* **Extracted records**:
####

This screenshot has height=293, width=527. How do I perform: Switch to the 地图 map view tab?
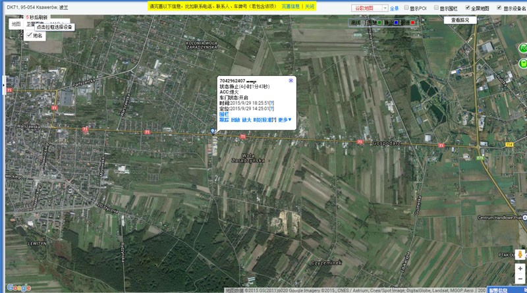(x=16, y=24)
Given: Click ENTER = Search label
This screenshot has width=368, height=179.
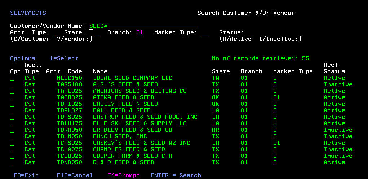Looking at the screenshot, I should pyautogui.click(x=176, y=175).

####

* **Task item**:
The lines from the one containing "Given: Click ENTER = Search label" through the last line of the records are what you should copy, word for word and nothing else, with pictures left out.

* **Written answer**:
Given: Click ENTER = Search label
This screenshot has width=368, height=179.
Looking at the screenshot, I should pyautogui.click(x=176, y=175).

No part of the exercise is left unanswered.